Columns that do not provide data of interest are eliminated.

In [8]:
df_purchases = df_purchases.drop(columns=["supplier_order_id","position_supply","supply_id","discount","pending",
                    "deliv_date_1","deliv_quant_1","deliv_note_1",
                    "deliv_date_2","deliv_quant_2","deliv_note_2",
                    "deliv_date_3","deliv_quant_3","deliv_note_3"])

Fill data for items not delivered with the last day of working before christmas holidays

In [9]:
df_purchases['delivery_date'] = df_purchases['delivery_date'].fillna(pd.Timestamp('2024-12-20'))

Change the order of columns in dataframe

In [10]:
new_column_order = ["order_date", "delivery_date", "supplier_name", "supply_reference","unit_value","quantity"]
df_purchases = df_purchases[new_column_order]


Calculation of the relative change in the unit price of a product compared to previous purchases

In [11]:
df_purchases = df_purchases.sort_values(by=['supply_reference', 'order_date'])

# Calculate the previous unit price for each product
df_purchases['previous_unit_value'] = df_purchases.groupby('supply_reference')['unit_value'].shift(1)
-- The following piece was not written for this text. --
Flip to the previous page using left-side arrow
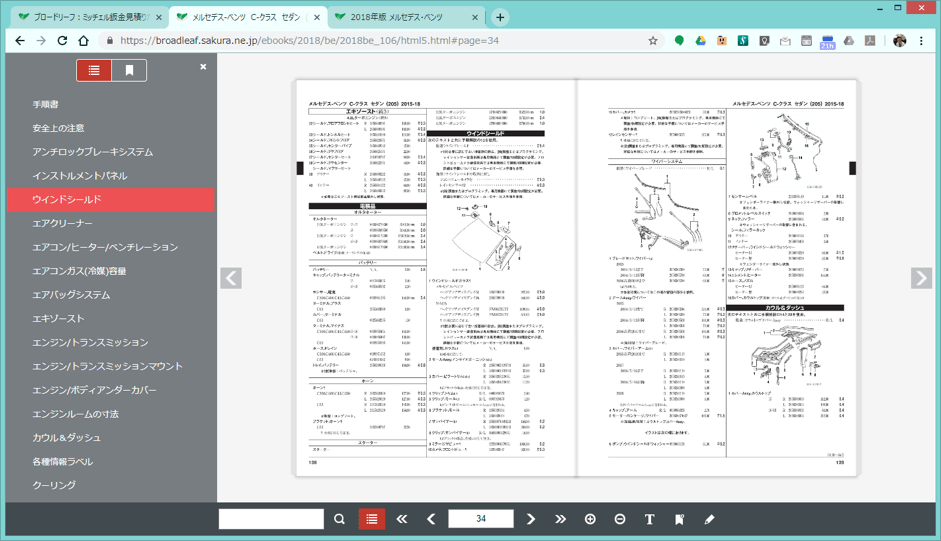 pyautogui.click(x=231, y=278)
# Calculate the rate of change in the unit price
df_purchases['price_change_rate'] = ((df_purchases['unit_value'] - df_purchases['previous_unit_value']) / df_purchases['previous_unit_value']) * 100

# Fill the NaN values (which appear for the first purchase of each product) with 0 or an appropriate value
df_purchases['price_change_rate'] = df_purchases['price_change_rate'].fillna(0)

Verify if infinite or NaN values in new colum

In [12]:
num_infinite_values = np.isinf(df_purchases['price_change_rate']).sum()
num_nan_values = df_purchases['price_change_rate'].isnull().sum()

print(f"Infinites values: {num_infinite_values}; NaN values: {num_nan_values}")

Infinites values: 46; NaN values: 0


Replacing infinite values

In [13]:
df_purchases['price_change_rate'].replace([np.inf, -np.inf], np.nan, inplace=True)
mean_value = df_purchases['price_change_rate'].mean()
df_purchases['price_change_rate'].fillna(mean_value, inplace=True)

The behavior will change in pandas 3.0. This inplace method will never work because the intermediate object on which we are setting values always behaves as a copy.

For example, when doing 'df[col].method(value, inplace=True)', try using 'df.method({col: value}, inplace=True)' or df[col] = df[col].method(value) instead, to perform the operation inplace on the original object.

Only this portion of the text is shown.